The social partners have been primarily concerned with tailoring education and training to accommodate employers’ future needs by up-skilling employees rather than providing access to professional career guidance that can support the individual citizen’s realisation of needs and aspirations. This means that, while funding for competence development is available, opportunities are not exploited due to the lack of access to appropriate and relevant support structures for individuals. We argue that career guidance is such a support structure. Previous research on how career guidance can become a meaningful practice in people’s lives shows that career guidance may be experienced as relevant if it provides a context for action in which participants can join forces with career guidance practitioners to analyse, problematise and create new and shared opportunities in relation to their future educational or vocational participation in society (Thomsen, 2012). The need for lifelong guidance, as emphasised by the European Commission (European Council, 2008), still does not seem to have been addressed and our analysis gives rise to a discussion of potentially enabling institutions or mechanisms.

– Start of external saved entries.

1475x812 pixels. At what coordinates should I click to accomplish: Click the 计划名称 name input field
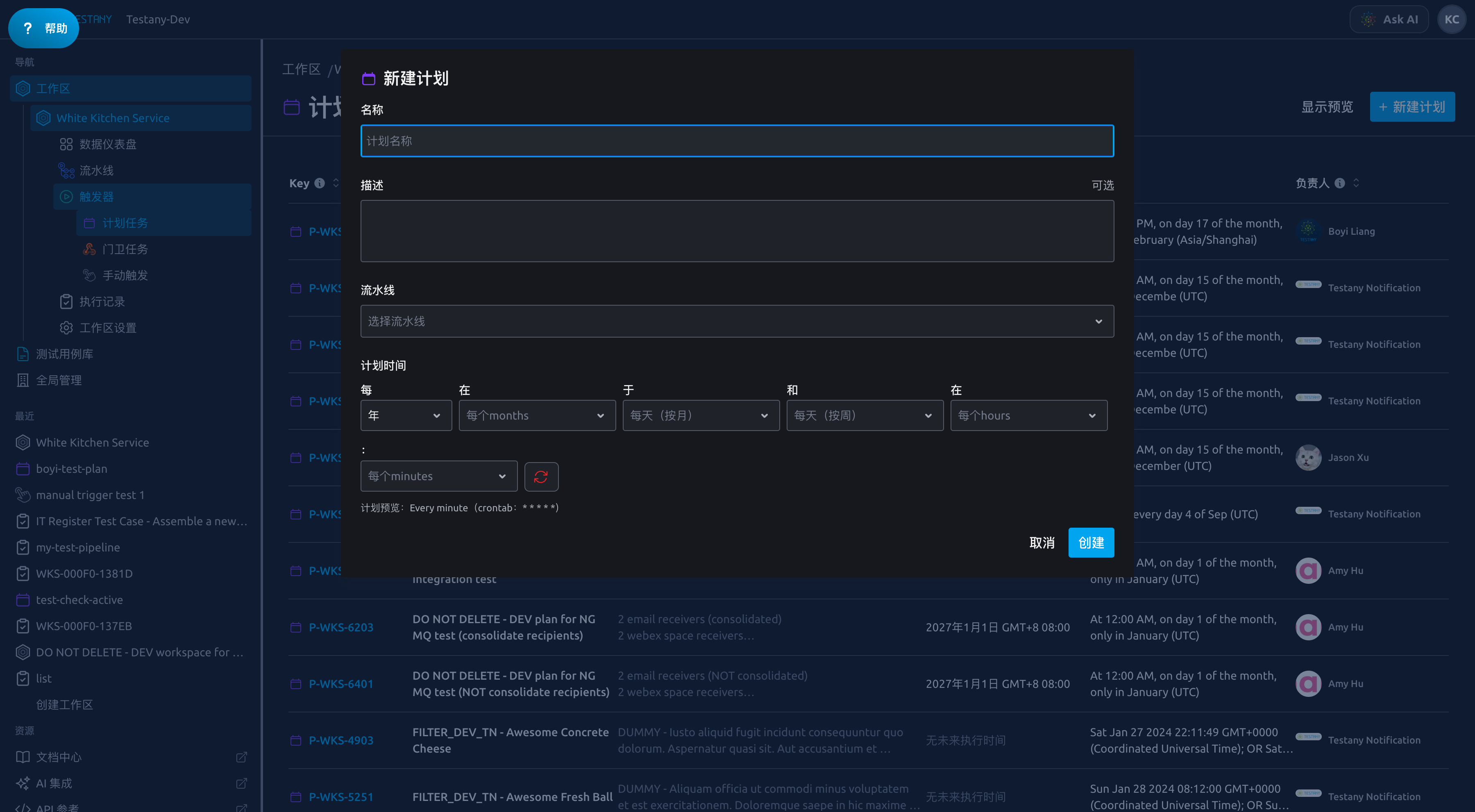pos(737,141)
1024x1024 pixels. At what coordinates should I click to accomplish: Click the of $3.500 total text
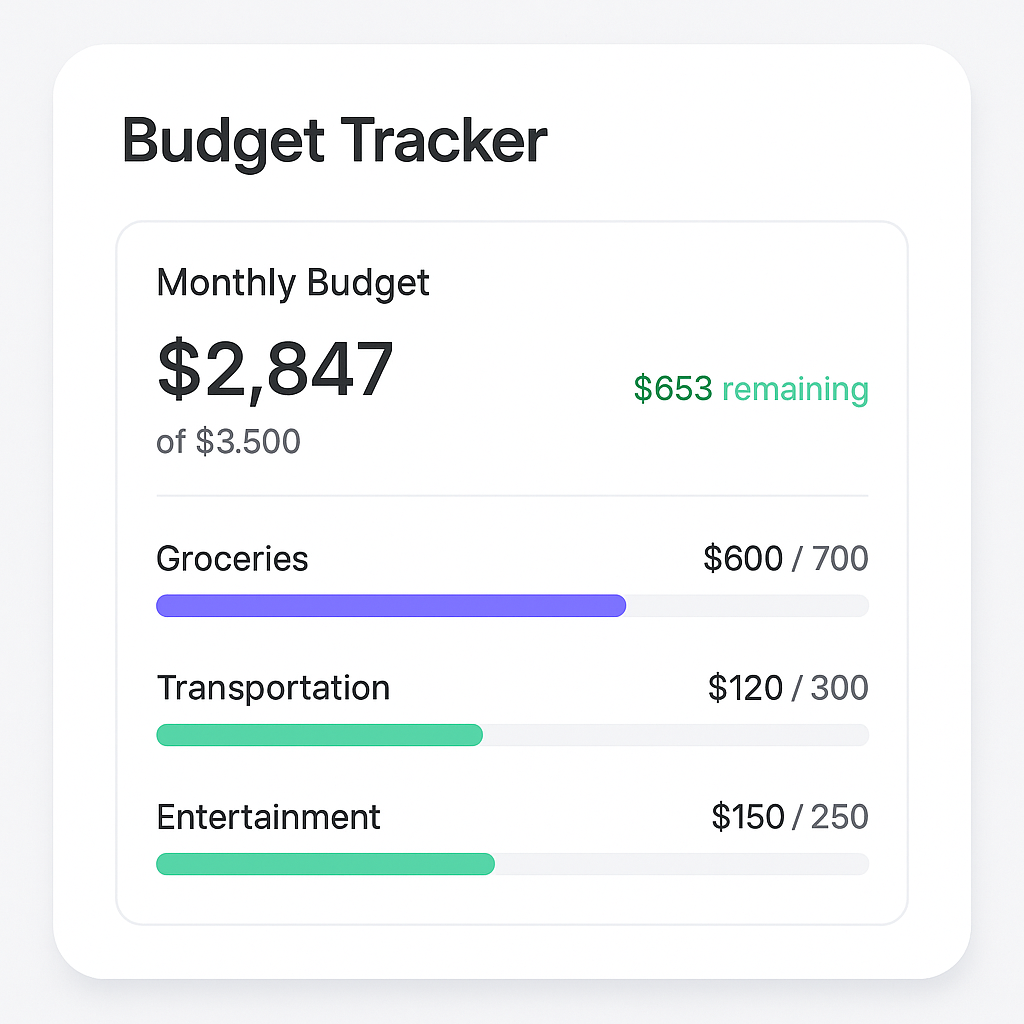pos(228,441)
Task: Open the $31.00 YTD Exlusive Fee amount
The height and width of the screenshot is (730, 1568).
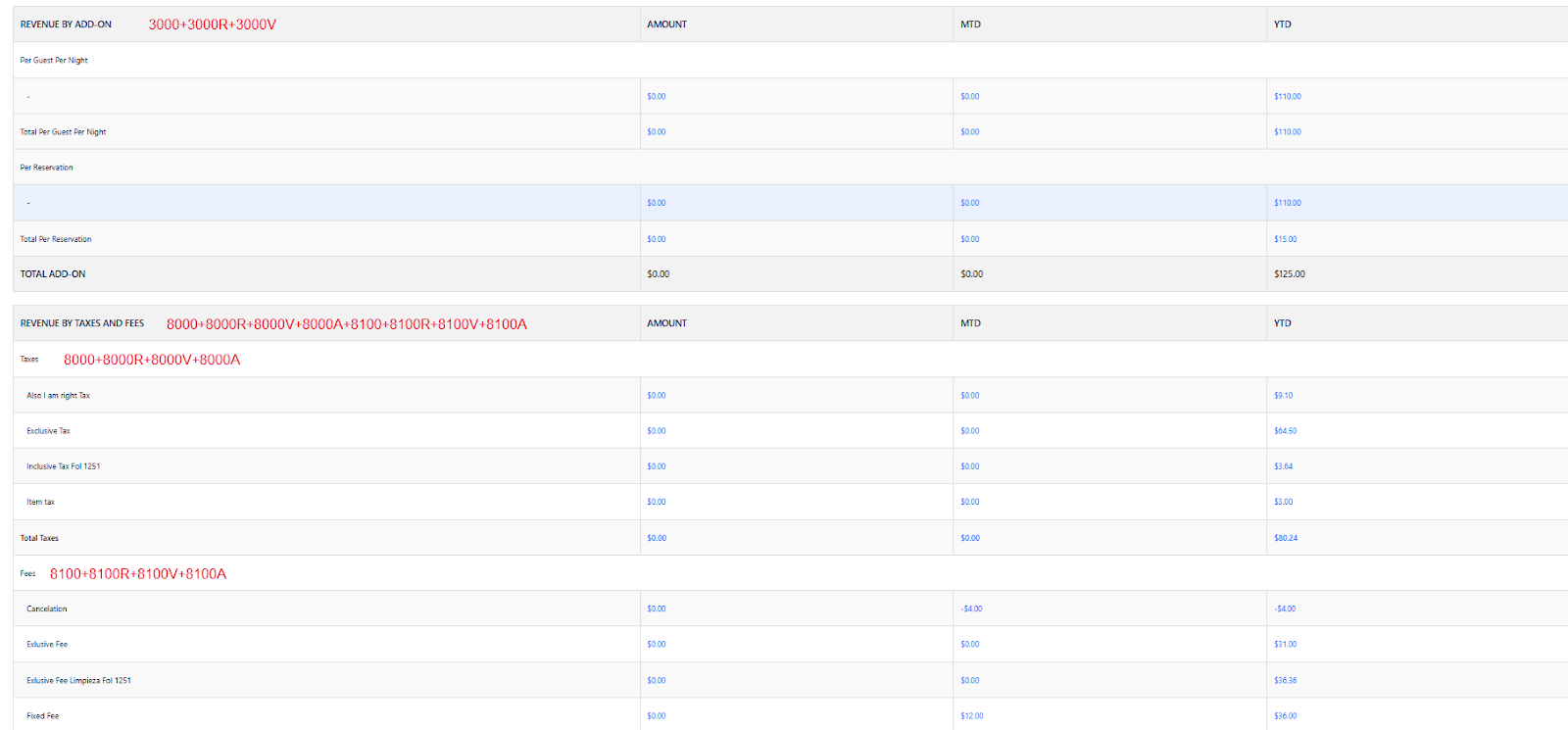Action: [1285, 645]
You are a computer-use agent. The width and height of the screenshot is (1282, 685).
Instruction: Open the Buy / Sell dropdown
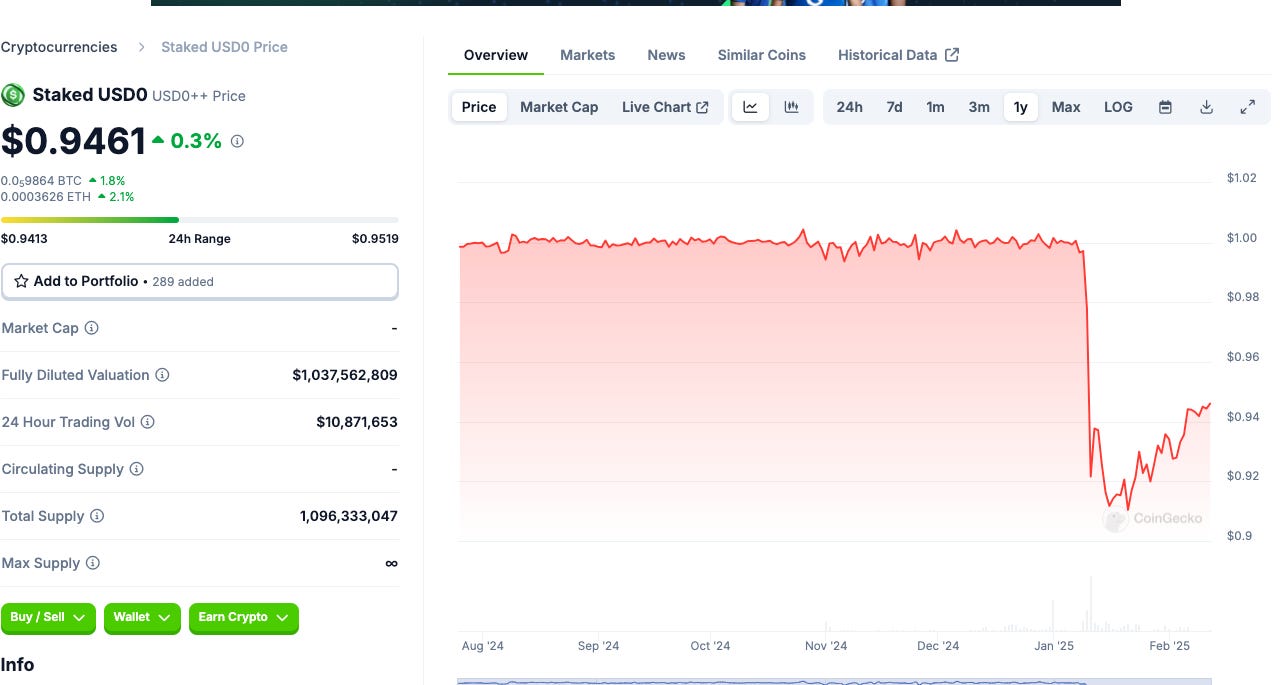pos(48,618)
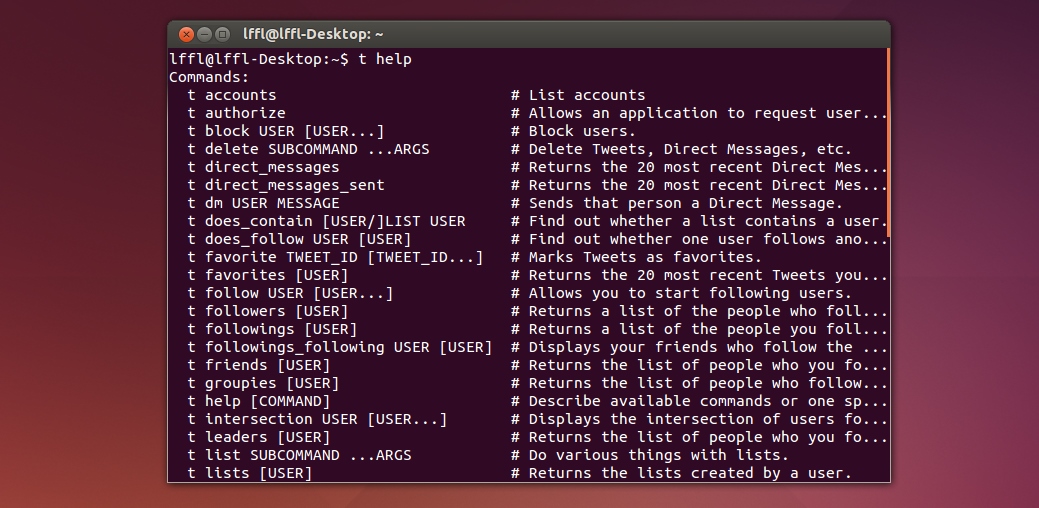The image size is (1039, 508).
Task: Click the "t direct_messages_sent" command text
Action: [285, 185]
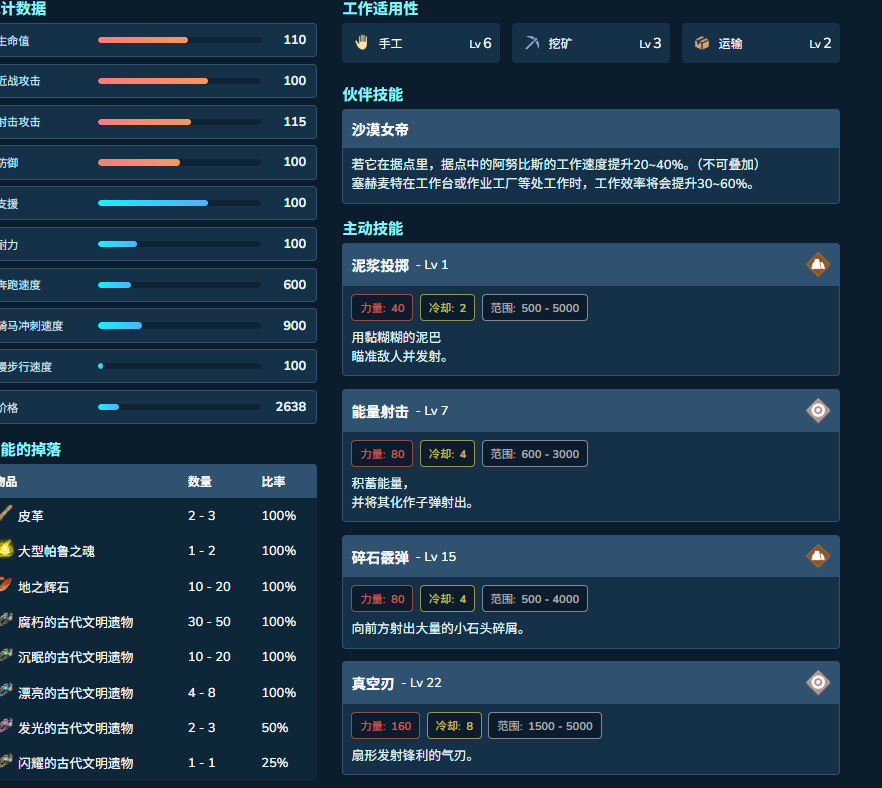
Task: Click the ground element icon on 碎石霰弹
Action: [818, 556]
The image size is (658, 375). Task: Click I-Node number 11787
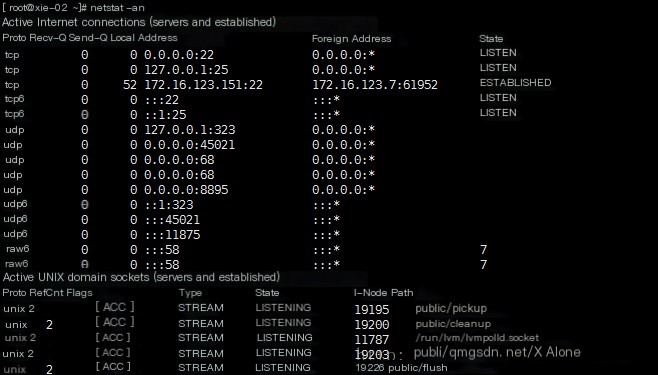(x=372, y=339)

There are various approaches to achieving this goal of guidance provision suited to a society characterised by lifelong learning. Guidance can be embedded in the workplace, offered through trade unions or, as Norway has chosen to do, provided through the establishment of independent, publicly funded regional career centres manned by professional career guidance counsellors (Haug et al., 2019) or as a combination of the three. If a combination model is employed it is likely that the role of educational ambassadors as brokers of not only lifelong education but also lifelong guidance will be enhanced.

Finally, the growth of career guidance activity in trade unions should also be discussed in relation to a broader change in the role and character of Danish trade unions. In the broader labour market policy, the influence of trade unions has declined. Jørgensen and Schultze (2011) argue that trade unions have increasingly been sidelined in labour market policy processes and that the collective trust in partnerships is eroding. Instead, trade unions are increasingly forced to seek political influence through lobbyism. The extent of this change may be questioned, but it certainly calls for new approaches in trade union work, both in pursuing political influence and in promoting member interests in other ways, such as through career guidance. In this sense, access to professional career guidance could be at the centre of trade union interests in future negotiations.

In this respect, we suggest career guidance be considered as a first step in a process of double-loop learning (Argyris & Schön, 1978). Double-loop learning describes a process through which organisations have the opportunity to learn through the exploration of values, norms, desires and beliefs of the members of the organisation and integrate this knowledge in future organisational development. In the case of career guidance in trade unions, career guidance practitioners can gain detailed insight into members’ struggles in the course of their everyday working lives and use this insight to feed into the development of future career guidance activities and other types of activities to meet the needs of members. Furthermore, knowledge about the concrete struggles and needs of trade union members could feed into future policy development in relation to careers in the Nordic countries, where careers are embedded in models of collective bargaining, participation in society through work (see Bakke, Chapter 2, this volume) and the idea of lifelong learning as a collective project.

The idea of career development as a collective project yet again raises other issues of concern and possible future studies. If trade union influence is declining, is it then a good way forward to see trade unions in a central role for the delivery of career guidance for adults in Denmark in the future? Is it possible for trade unions to support the access to career guidance in solidarity with people who are not members? And what could career guidance practices learn from the corporatist view on career guidance which has the potential to support lifelong learning as a collective and solidary project?